На вокзале их встретил Петрэ.
У него от гнева было слегка перекошено лицо. Весь он был готов вот-вот лопнуть от злости. Не поздоровавшись, спросил с места в карьер:
— Почему дали мой адрес? Кто вам разрешил давать мой адрес? Из-за вас меня знаете куда вызывали? Этот пакет, этот пакет из-за границы, посмотрите на марки, кто изображен на этих марках — король и королева! Да, да, король и королева, в хорошее вы меня положение поставили! Этот пакет адресован вам. Почему же он пришел на мою квартиру? Почему я должен был идти туда, куда мне совсем не хотелось? Только подозрение на себя навлекать. Я не знаю, что в этом конверте, и не желаю знать. Между прочим, Лиана, человек, которому я безоговорочно доверяю, сказала, что она бы никогда, ни при каких обстоятельствах так не поступила бы — давать чужой адрес для заграничной переписки. Когда меня вызвали, бедняжка думала, что мы больше не увидимся. Но хорошо, я был братом вашего мужа, но она, она-то чем виновата?
— Дядюшка! Дай конверт. Проваливай. Слышишь, проваливай подальше, слышишь?
— Между прочим, я ничего другого не ждал от своего племянника, — с достоинством произнес Петрэ.

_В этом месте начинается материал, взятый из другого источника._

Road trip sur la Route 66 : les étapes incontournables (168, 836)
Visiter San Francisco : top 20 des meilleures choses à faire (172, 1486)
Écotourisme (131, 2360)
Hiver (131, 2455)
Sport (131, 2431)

Нина взяла конверт и негромко сказала сыну:
— Неудобно, Отар, говорить на «ты» с чужим человеком, который к тому же старше тебя. Ты должен был объяснить спокойно, что этот адрес я оставила давно, когда не знала, где буду жить…
— Да, но после этого вы могли пятнадцать раз сообщить свой адрес, ведь вы не сделали этого, значит, не хотели или боялись!
Нина пропустила реплику мимо ушей и продолжала:
— А ты говоришь ему «проваливай», как будто он твой сверстник. Вечно следует учить тебя вежливости.
Петрэ удалялся с видом оскорбленной добродетели.
Нина весело обняла Отара:
— А теперь быстро домой. Посмотрим, кто мог нам написать… Письмо из Парижа!
Они не стали ждать трамвая. Перехватив первого же извозчика, не торгуясь, сели.
— Варцихская, двенадцать, — бросил Отар. — Недалеко от почтамта на Плехановском.
— Около почтамта нет такой улицы.
— Бывшая Семеновская.
— Так и скажи, все улицы переименовали, не знаешь, куда ехать. — Извозчик долго возмущался, не догадываясь, что ждет еще тбилисские улицы и площади впереди.
Мать и сын торопливо поднялись по лестнице, вошли в комнату, открыли конверт.